*** Given records ***
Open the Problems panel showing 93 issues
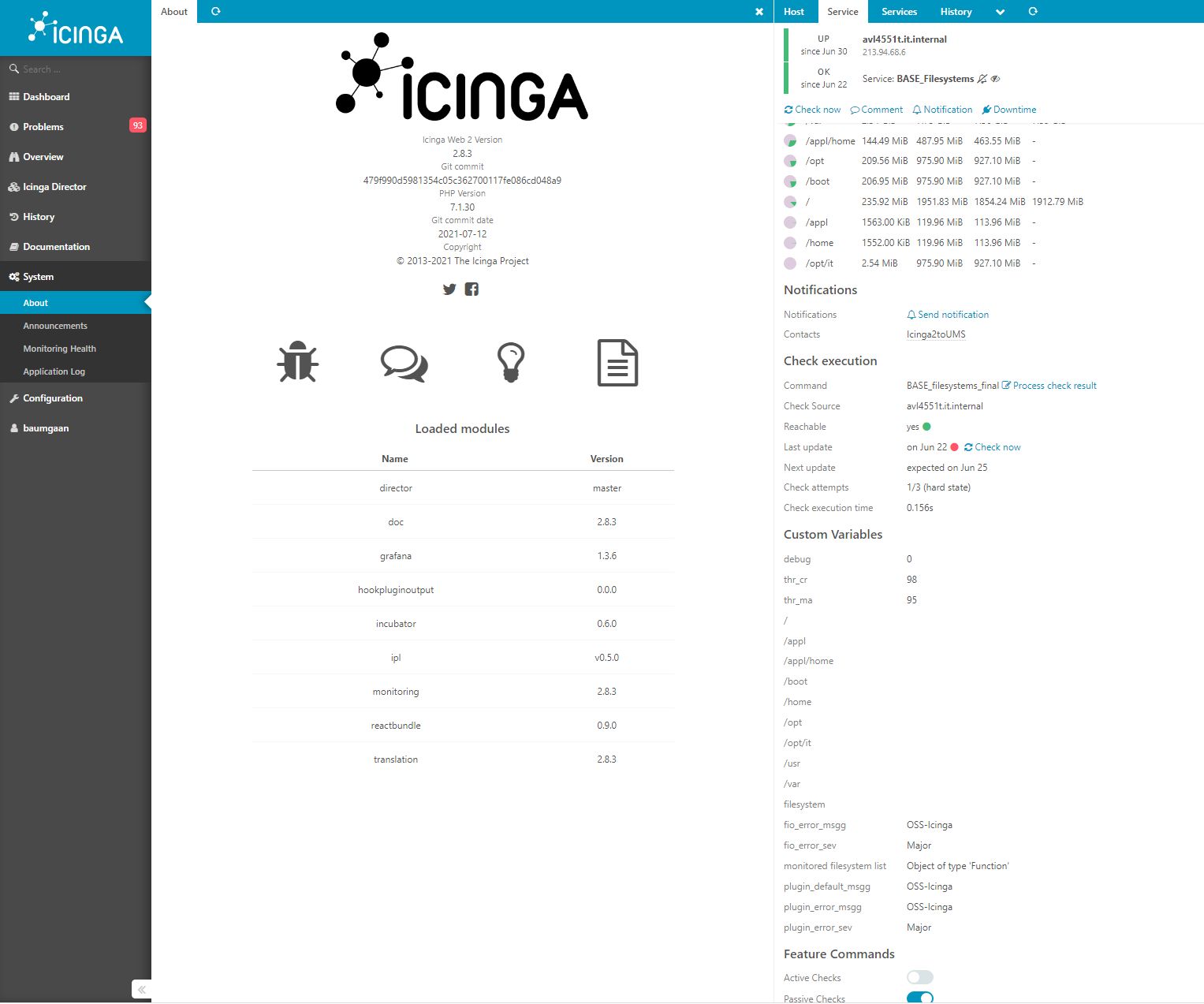This screenshot has width=1204, height=1004. [x=43, y=126]
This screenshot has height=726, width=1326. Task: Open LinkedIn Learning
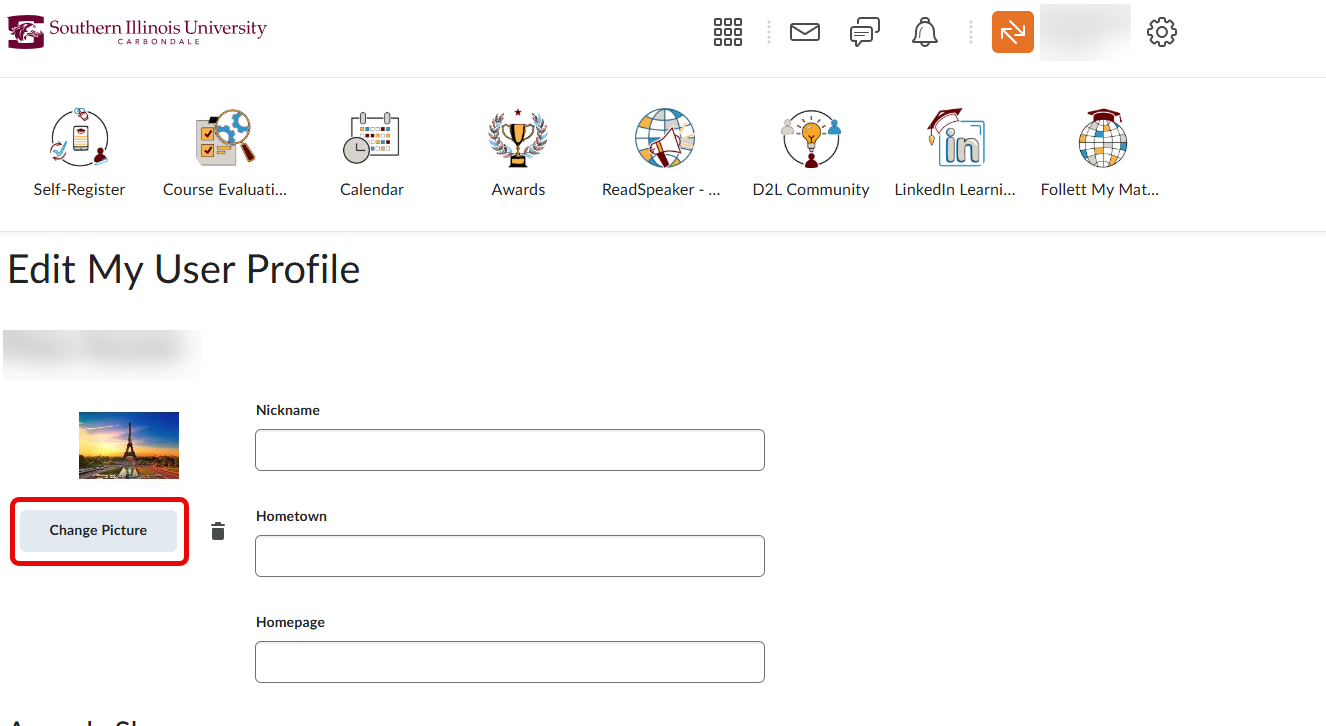tap(955, 150)
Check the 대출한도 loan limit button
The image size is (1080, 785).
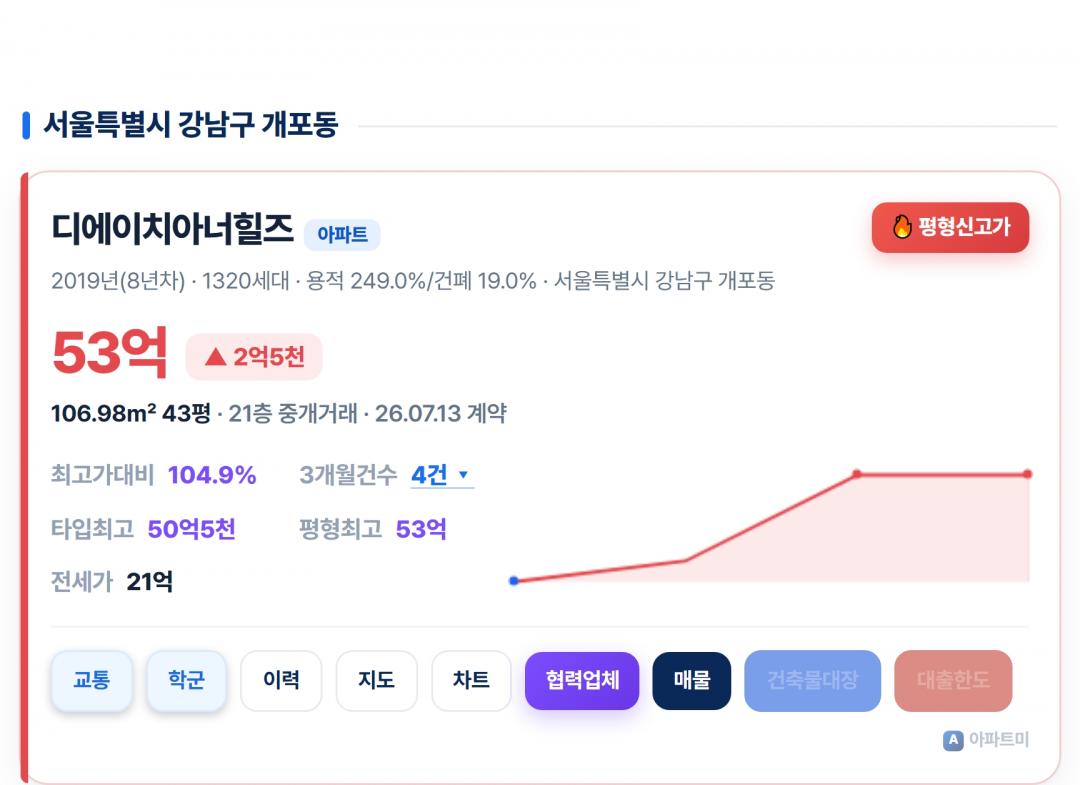[953, 680]
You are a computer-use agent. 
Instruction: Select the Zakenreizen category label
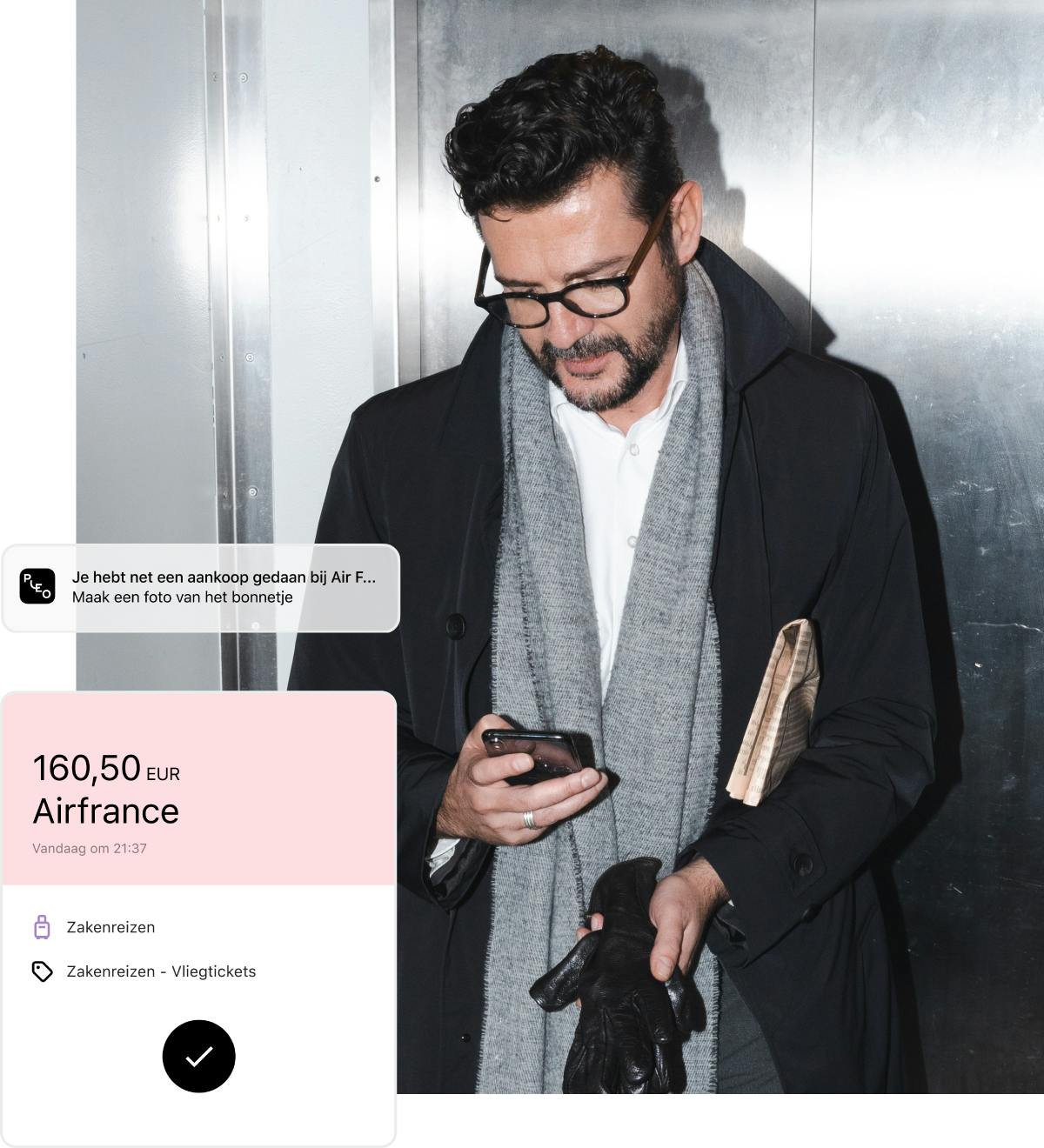pos(110,927)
*** End of Given records ***
Problem requirements — Once you find the line containing "The image size is (1080, 785).", retype it and every line after it through the last line of the records above, exactly. Add nothing else, and leave out the pictures.

Solution below —
The image size is (1080, 785).
[953, 680]
You are a computer-use agent. 
Instruction: Select the Zakenreizen category label
pos(110,927)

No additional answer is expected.